> _Passage to read_:
=== Section Start ===

World Premiere: “Katherine” at Theatre Nova tackles compelling “Herstory”
ANN ARBOR, Mich.–Kim Carney’s new play, Katherine, now having its world premiere at Ann Arbor’s Theatre Nova, has a wholly apt tagline: “Herstory repeats itself.”
The one-woman show highlights five generations of women within one family. Thanks to an established tradition of naming the first-born daughter Katherine, we glimpse the carriers of that name (all played by Melissa Beckwith) over the course of about a century. Beginning with a farmer’s wife who addresses God one night in a barn, the play goes on to feature a single mother of five who’s desperate to find work during the Depression; a snarky, bored, alcoholic housewife who’d prefer a male therapist; an addict-turned-motivational speaker who finds God in a school community’s response to a natural disaster; and a contemporary single businesswoman who stands at a personal and professional crossroads.
The 90 minute play, directed by David Wolber, is structured in five scenes, with minimal props and nifty transitions that show us Beckwith, in silhouette behind a screen, transforming into the next Katherine.
Dan Walker designed the show’s gorgeous lighting, on best display in the opening scene, wherein the rich colors of moonlight mix with the warm glow from Katherine’s lantern. The spare sets are also Walker’s design, and he achieves what’s needed with a couple of small crates, a chair, and a microphone. (No costume designer is named in the program, but when a show is this minimal, the characters’ clothes are all the more important, and each outfit is well-thought out, right down to the accessories.) Carla Milarch supplies the show’s sound, highlighting numerous songs about Katherine, Kathy, Katie, etc.

=== Section End ===

> _What you have to do_: Carry on the review of Katherine at Theatre Nova from its last paragraph, in the same critical voice.

> _Supplied material_:

=== Section Start ===

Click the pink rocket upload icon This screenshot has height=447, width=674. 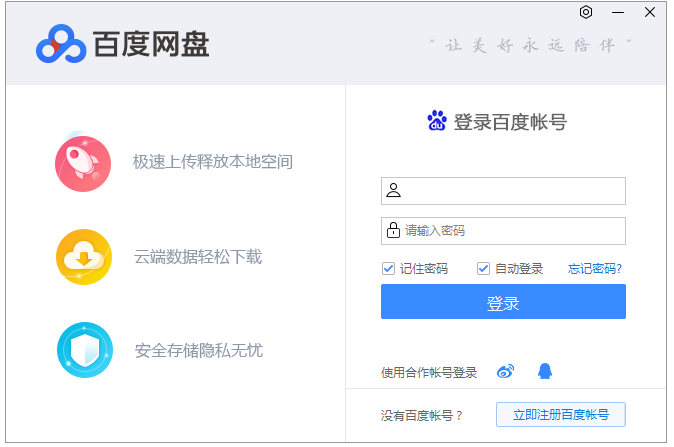[83, 163]
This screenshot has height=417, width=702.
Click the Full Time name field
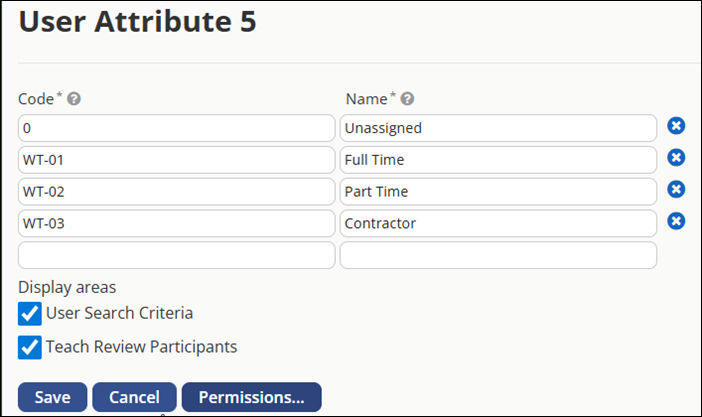click(x=498, y=160)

=== Section End ===

> _Exercise result_:
The premise of Katherine is intriguing, and though the show has been billed as a story of mothers and daughters, I came away thinking more about how much we’re shaped by the time in which we live. Nonetheless, Carney writes with wit and compassion, deftly providing a viable context for each monologue (no small feat), and letting her characters say things that might make you squirm in your seat.
Yes, after the first few scenes, I occasionally got distracted while trying to keep things straight and re-connect dots, since Carney fills in gaps at the same time we’re jumping forward in time; and while “Katherine”’s cyclical, episodic nature feels refreshing in one sense, you may also – sheerly out of habit – find yourself yearning for a more sustained, deeper emotional dive.
But in this world premiere production, Carney’s ace-in-the-hole is Beckwith, who is expertly guided by Wolber and gives a knockout, nuanced performance in each scene. Shifting accents, eras, and personalities in moments, and somehow making it look effortless, Beckwith navigates a broad expanse of emotional terrain, using her wide, expressive eyes to land a joke, or convey disdain, love, desperation, wonder, or pain. She wrings every comic opportunity from Carney’s script, and thanks to Wolber’s thoughtful blocking, Beckwith’s stage movements feel natural while preventing the play from becoming visually static.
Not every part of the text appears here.